Published in mid-May, the report interviewed two international students at the University of Auckland and one at Massey University, who alleged systemic contract cheating within the international student population.
“It is so outrageous that they can call half of us cheaters”
In a joint statement, student groups said they were disappointed by the report’s “lack of research”, adding they were not approached for comment prior to its publication.
“Three students at two different universities is not a clear representation of what is happening,” said Caitlin Barlow, vice president of the New Zealand Union of Students’ Associations.
“The actions of the minority should not ruin it for the majority.
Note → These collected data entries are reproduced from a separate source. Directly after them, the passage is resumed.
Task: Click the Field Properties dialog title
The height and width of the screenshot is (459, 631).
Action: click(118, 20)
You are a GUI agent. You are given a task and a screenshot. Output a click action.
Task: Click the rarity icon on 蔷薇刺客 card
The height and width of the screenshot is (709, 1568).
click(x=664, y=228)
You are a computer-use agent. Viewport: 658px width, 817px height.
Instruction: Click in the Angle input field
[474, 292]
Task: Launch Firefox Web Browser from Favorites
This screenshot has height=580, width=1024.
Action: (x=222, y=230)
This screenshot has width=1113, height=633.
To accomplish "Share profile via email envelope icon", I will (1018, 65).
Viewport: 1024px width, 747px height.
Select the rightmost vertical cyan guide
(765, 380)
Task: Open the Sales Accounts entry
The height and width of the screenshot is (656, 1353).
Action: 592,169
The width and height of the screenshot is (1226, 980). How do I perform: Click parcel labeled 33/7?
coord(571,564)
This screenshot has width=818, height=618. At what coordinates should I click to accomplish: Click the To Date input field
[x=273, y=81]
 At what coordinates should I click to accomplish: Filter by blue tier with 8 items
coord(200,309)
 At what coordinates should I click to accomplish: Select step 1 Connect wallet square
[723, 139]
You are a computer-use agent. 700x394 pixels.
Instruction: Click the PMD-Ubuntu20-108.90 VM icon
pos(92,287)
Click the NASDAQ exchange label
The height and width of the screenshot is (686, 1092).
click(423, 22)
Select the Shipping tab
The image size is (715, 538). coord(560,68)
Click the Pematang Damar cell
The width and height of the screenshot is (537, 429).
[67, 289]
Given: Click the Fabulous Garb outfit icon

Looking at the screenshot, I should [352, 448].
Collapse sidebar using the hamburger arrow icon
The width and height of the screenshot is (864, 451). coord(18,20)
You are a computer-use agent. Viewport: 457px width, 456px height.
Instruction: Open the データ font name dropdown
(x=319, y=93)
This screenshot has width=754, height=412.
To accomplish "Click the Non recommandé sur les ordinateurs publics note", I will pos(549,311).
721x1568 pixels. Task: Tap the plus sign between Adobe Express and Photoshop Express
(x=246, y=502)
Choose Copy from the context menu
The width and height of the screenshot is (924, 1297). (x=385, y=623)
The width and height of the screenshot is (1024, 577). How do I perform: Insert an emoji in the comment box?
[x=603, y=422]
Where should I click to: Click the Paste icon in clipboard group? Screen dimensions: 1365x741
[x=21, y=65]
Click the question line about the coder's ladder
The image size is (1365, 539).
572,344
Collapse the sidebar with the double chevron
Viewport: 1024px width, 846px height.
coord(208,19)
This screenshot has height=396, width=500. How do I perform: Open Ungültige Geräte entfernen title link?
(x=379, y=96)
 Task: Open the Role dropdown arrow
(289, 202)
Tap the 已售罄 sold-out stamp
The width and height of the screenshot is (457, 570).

International students come to New Zealand for a world class education and live in a safe country, not to cheat.”
All three students interviewed admitted they had used the services of an essay mill at least once and said they knew of other students who also undertook the practice.
One student went on to claim as many as half of the University of Auckland’s international student population had used contract cheating, which the New Zealand International Students’ Association refuted.
“It is so outrageous that they can call half of us cheaters not knowing all the hard work we put in and barriers that we have to jump through,” said NZISA education officer, Umi Asaka.
In its statement, NZISA added the report failed to properly explore the reasons behind international students using the services of an essay mill. Among the factors, it said a lack of student support services, mental health concerns and clarity of instruction were most prevalent.
Several destinations countries have redoubled their efforts around academic integrity issues. In early 2019, reports in Malaysia alleged fake degrees were being sold for as little as £2,200.